[Dati di origine]
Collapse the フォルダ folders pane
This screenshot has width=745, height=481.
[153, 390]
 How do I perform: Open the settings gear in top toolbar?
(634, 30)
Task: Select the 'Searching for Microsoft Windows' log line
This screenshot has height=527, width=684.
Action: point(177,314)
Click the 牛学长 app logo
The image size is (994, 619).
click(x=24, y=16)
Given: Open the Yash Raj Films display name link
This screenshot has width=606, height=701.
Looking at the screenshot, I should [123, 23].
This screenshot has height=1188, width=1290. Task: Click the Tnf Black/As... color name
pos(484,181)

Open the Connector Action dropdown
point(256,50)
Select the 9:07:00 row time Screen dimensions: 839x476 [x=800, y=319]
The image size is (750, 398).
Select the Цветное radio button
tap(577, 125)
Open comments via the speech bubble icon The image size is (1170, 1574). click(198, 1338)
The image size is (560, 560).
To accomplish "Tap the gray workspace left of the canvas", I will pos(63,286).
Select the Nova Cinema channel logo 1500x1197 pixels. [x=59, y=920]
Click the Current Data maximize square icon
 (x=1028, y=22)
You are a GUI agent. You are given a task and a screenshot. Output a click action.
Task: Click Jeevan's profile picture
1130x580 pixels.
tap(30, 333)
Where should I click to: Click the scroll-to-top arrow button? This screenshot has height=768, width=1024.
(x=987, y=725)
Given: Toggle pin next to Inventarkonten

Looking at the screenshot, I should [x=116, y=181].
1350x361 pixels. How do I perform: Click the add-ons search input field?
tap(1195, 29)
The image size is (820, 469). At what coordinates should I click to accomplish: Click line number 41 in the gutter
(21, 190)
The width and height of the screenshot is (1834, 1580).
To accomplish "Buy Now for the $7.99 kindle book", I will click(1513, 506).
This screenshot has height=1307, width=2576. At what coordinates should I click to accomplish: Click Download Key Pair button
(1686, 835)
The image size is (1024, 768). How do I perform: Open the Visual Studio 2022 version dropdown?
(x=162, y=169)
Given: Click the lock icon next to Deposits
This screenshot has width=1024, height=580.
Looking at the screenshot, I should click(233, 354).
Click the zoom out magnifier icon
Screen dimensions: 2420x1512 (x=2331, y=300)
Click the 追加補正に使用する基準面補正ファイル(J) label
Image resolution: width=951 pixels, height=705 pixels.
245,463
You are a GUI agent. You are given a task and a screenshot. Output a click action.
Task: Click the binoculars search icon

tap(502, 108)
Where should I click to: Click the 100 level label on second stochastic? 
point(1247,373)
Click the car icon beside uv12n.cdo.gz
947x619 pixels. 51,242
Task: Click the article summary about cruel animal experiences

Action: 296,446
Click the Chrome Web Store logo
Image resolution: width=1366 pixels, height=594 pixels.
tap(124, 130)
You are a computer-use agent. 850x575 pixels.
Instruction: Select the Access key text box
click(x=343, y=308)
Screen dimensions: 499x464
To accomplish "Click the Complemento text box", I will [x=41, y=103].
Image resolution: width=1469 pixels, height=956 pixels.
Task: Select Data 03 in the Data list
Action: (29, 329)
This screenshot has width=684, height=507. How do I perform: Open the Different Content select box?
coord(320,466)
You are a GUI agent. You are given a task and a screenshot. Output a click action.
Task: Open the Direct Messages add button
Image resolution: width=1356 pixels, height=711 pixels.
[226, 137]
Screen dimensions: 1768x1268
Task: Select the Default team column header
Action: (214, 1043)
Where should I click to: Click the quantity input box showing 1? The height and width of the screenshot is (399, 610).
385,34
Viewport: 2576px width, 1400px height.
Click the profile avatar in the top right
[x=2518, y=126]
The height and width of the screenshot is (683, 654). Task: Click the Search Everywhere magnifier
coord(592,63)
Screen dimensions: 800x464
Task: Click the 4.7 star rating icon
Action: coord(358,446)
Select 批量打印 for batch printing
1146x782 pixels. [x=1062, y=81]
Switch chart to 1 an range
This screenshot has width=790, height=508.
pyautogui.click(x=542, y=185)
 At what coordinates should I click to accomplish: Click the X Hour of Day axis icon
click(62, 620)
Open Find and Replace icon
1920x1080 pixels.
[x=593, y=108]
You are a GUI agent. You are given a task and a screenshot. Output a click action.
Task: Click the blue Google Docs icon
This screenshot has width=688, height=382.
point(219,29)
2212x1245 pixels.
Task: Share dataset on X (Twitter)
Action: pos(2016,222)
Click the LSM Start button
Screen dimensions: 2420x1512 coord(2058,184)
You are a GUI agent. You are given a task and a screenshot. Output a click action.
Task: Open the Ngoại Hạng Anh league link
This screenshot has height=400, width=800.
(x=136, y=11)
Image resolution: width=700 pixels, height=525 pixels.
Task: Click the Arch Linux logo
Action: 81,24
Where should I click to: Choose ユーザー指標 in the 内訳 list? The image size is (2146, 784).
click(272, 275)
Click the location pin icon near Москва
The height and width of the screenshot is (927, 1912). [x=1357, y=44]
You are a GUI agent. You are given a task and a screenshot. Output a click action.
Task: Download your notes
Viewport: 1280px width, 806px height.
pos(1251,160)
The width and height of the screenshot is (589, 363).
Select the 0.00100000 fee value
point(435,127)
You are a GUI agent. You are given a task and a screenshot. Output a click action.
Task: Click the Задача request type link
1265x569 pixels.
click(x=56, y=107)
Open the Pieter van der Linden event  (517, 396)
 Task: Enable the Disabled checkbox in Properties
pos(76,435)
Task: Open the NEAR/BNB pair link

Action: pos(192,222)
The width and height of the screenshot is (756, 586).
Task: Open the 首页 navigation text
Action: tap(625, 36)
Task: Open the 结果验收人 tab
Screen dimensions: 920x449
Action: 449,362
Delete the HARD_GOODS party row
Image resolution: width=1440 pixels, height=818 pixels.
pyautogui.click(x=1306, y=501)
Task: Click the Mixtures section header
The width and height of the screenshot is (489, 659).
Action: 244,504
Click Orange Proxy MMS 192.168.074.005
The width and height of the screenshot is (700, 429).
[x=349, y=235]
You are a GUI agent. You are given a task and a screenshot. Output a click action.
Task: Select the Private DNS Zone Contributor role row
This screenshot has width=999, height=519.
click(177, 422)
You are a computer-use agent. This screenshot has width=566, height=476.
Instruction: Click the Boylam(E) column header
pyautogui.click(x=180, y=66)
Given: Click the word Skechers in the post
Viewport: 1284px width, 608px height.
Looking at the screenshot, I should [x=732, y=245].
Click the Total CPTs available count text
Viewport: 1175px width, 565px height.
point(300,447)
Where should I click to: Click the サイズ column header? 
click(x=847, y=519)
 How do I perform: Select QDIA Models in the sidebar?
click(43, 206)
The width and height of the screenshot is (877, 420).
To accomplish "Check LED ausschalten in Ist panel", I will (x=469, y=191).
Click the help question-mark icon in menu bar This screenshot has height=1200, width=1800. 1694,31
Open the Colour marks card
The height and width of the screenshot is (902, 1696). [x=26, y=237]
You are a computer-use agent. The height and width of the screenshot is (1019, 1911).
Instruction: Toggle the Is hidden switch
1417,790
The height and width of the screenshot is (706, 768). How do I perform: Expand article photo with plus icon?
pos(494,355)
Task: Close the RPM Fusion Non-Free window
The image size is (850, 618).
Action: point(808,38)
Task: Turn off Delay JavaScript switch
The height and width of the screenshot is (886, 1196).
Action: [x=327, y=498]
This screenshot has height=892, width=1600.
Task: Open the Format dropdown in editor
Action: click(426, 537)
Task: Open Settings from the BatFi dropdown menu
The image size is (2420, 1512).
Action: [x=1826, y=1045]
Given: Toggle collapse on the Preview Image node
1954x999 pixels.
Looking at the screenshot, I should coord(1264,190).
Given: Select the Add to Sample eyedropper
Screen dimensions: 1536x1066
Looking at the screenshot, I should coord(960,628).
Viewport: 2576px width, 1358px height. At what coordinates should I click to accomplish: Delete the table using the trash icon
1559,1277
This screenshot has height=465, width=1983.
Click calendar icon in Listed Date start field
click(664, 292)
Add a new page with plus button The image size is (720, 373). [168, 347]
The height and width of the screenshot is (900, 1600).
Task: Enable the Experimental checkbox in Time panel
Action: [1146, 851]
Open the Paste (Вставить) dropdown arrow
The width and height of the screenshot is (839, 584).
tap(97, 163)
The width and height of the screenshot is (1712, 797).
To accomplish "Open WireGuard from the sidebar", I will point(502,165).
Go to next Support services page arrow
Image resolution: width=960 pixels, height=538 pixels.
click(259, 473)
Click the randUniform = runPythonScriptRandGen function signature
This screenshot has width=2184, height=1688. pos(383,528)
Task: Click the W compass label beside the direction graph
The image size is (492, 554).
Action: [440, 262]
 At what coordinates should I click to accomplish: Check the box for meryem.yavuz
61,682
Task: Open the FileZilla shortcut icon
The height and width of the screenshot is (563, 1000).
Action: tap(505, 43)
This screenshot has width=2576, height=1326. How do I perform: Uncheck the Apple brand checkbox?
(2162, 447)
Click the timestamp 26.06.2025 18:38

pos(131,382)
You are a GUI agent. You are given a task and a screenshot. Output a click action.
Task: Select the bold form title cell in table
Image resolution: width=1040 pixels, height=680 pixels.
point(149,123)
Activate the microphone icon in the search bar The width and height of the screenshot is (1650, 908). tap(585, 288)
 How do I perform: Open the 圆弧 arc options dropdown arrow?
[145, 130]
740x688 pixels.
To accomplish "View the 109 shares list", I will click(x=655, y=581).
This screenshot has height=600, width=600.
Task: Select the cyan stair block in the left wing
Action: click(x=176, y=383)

→ Istruzioni esercizio
Conta le righe del materiale qui sopra che contengono la parola "logo" e rispondi solo con il numero.

→ Risposta completa
4